GRIMM will also present Ayataki (2022), a new animated video and surround sound installation by the artist, commissioned and produced by Artpace, San Antonio, and the Denver Art Museum in Denver, Colorado. The video-sound installation recently debuted in Who tells a tale adds a tail: Latin America and contemporary art, currently on view at Denver Art Museum. Through visuals and a collaged original score, reinterpreted with a synthesizer by the artist, Peruvian Andean folkloric music is intertwined with Quechua church melodies, radio transmissions, Spanish dialogues, sorrowful voices, pan-flutes, raging guitars, and radio commercial propaganda to relay a tale of forced displacement due to violence and war.
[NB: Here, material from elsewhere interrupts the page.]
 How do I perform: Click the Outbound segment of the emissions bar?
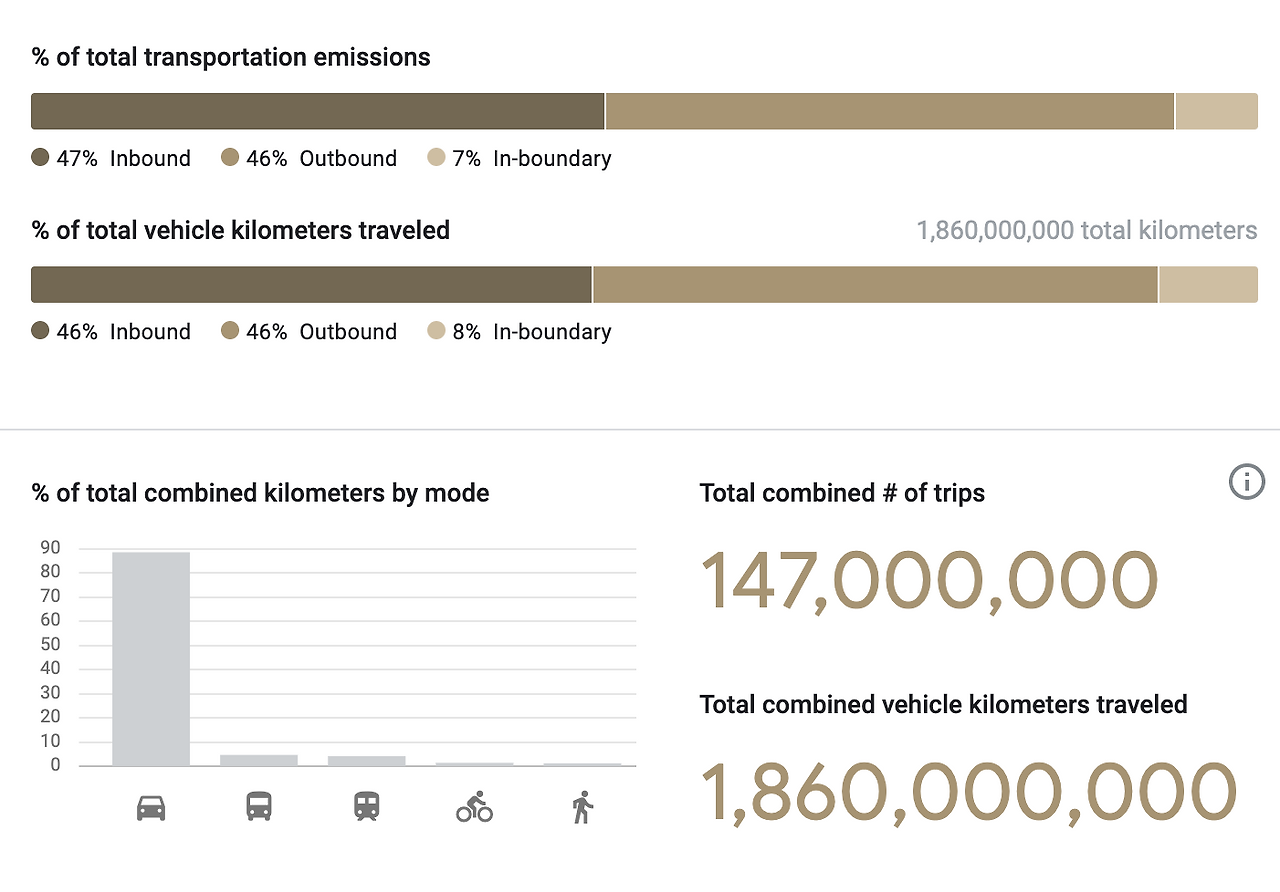click(889, 111)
The radio tower, the bomb cars, and burned rural houses- often targeted by the terrorist group Shinning Path during the internal war in Peru have become symbols of terror, loss, and despair of that time. This work as a whole is a lamentation on the Andean landscape. Social issues and historical events are presented in a nonlinear narrative, and the mixed poetic and formal composition of sound constructs a solemn funeral cadence which sonically reflects a mourning for those who did not survive the war.
Claudia Martínez Garay (b. 1983 in Ayacucho, Peru) Studied printmaking at the Pontificia Universidad Católica of Peru and was a resident at the Rijksakademie van Beeldende Kunsten in Amsterdam, The Netherlands, in 2016 and 2017. She works across film, sculpture, painting, and installation and has exhibited internationally including in the 21st Contemporary Art Biennial in São Paulo, the 16th Istanbul Biennal curated by Nicolas Bourriaud in Istanbul, 5th Ural Industrial Biennial of Contemporary Art, curated by Xiaoyu Weng in Ekaterinburg, the 2019 Aichi Triennial in Aichi, the 12th Shanghai Biennial curated by Cuauhtémoc Medina in Shanghai, and the 2018 New Museum Triennial in New York among others.